*Task*. For each line below that contains the word "Given", make a copy.

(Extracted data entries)
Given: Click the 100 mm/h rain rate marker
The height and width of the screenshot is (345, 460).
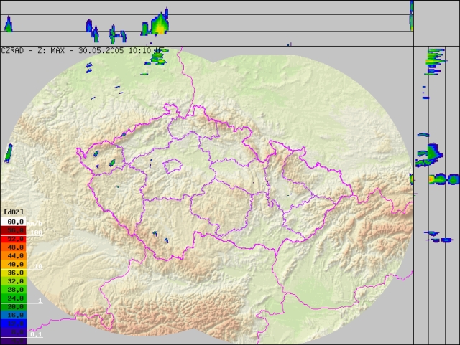Looking at the screenshot, I should coord(37,232).
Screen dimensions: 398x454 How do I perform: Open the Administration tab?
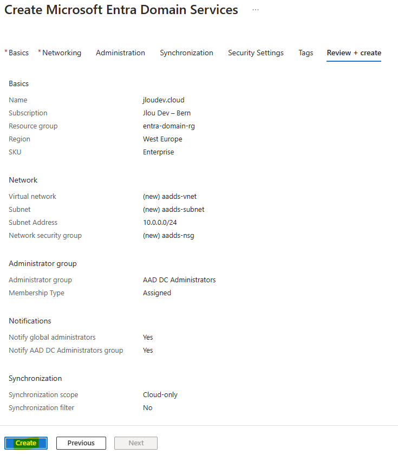(120, 53)
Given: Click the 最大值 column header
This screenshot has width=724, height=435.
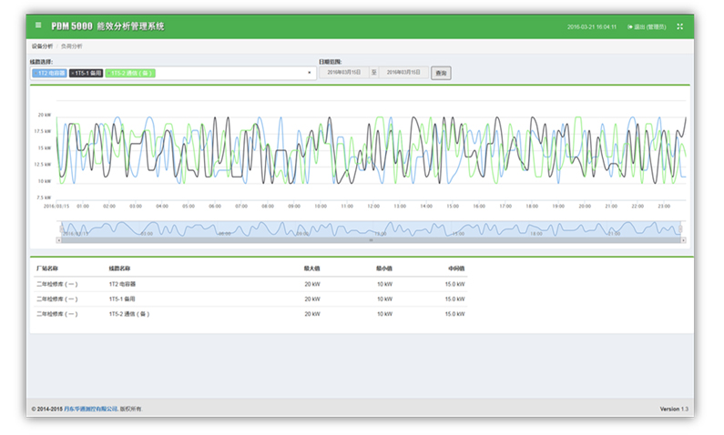Looking at the screenshot, I should [x=311, y=269].
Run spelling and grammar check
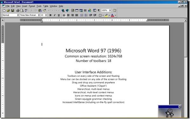The height and width of the screenshot is (119, 190). pos(26,11)
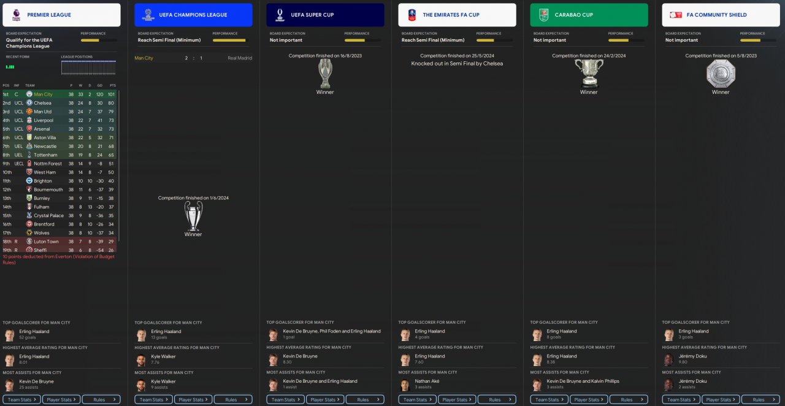The width and height of the screenshot is (785, 406).
Task: Open Team Stats under Premier League
Action: click(21, 399)

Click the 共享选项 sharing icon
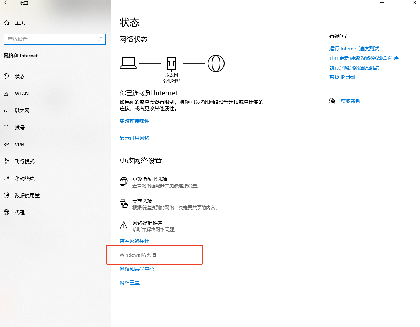pos(123,203)
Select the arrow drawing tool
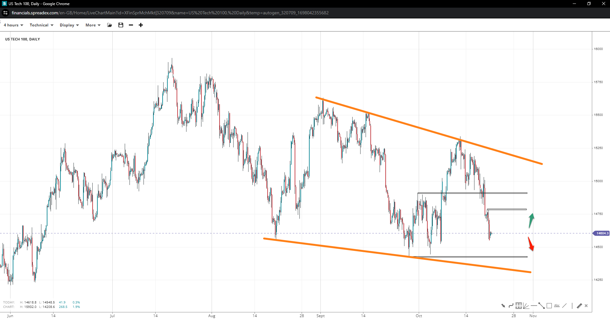The height and width of the screenshot is (320, 610). pos(503,306)
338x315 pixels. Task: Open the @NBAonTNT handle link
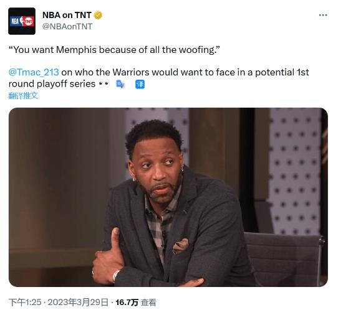point(67,27)
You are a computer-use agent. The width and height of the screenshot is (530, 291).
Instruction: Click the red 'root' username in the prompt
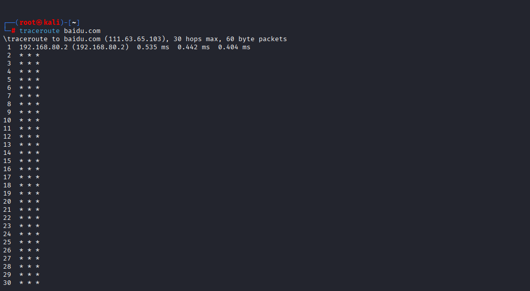click(x=27, y=23)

*Reply to the task*.
Given: Click the 100 mm/h rain rate marker
Given: Click the 最大值 column header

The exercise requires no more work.